Problem statement
Using the data below, reproduce exactly the lines from the line with "Click the Invoices Out green receipt icon" to the line with "You are a computer-use agent.", both included; pictures must be dropped.

Given records
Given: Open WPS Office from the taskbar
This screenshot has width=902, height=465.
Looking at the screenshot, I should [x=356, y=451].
--
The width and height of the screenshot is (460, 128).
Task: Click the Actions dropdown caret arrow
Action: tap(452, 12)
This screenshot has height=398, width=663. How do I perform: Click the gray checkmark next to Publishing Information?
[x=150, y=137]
...
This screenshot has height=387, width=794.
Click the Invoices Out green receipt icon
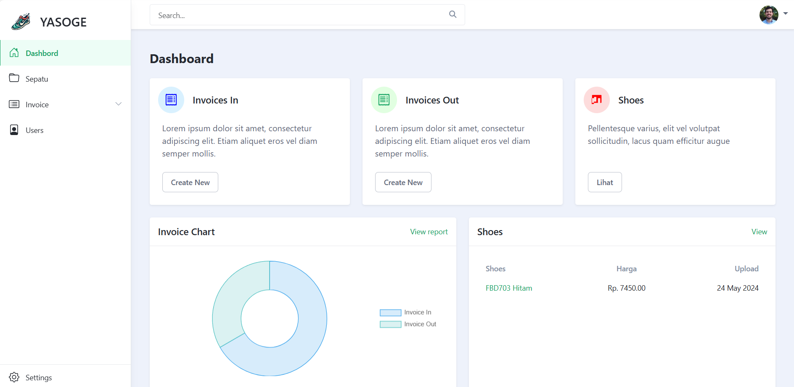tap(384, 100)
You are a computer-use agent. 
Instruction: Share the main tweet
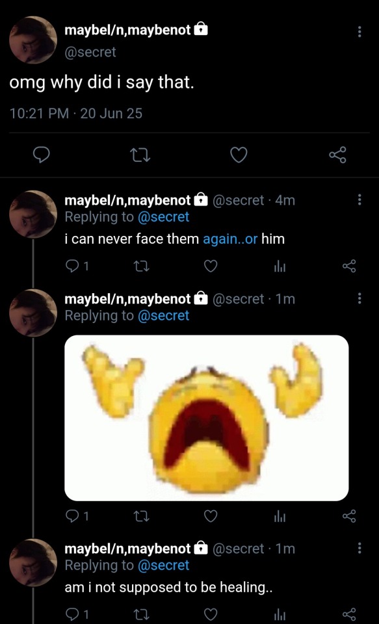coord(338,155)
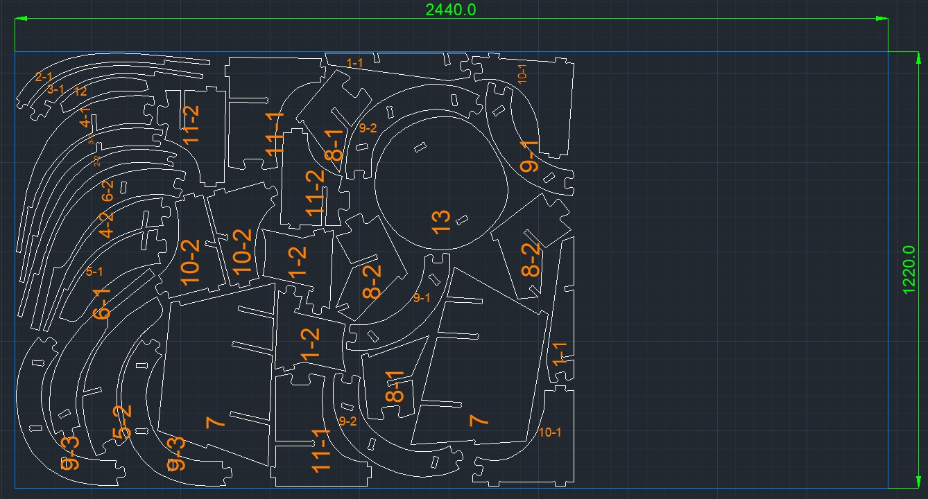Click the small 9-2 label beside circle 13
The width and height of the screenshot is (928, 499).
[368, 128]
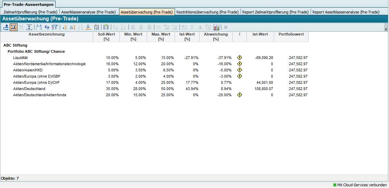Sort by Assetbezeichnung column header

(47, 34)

Answer section
Click the Invoices Out green receipt icon
tap(384, 100)
You are a computer-use agent. 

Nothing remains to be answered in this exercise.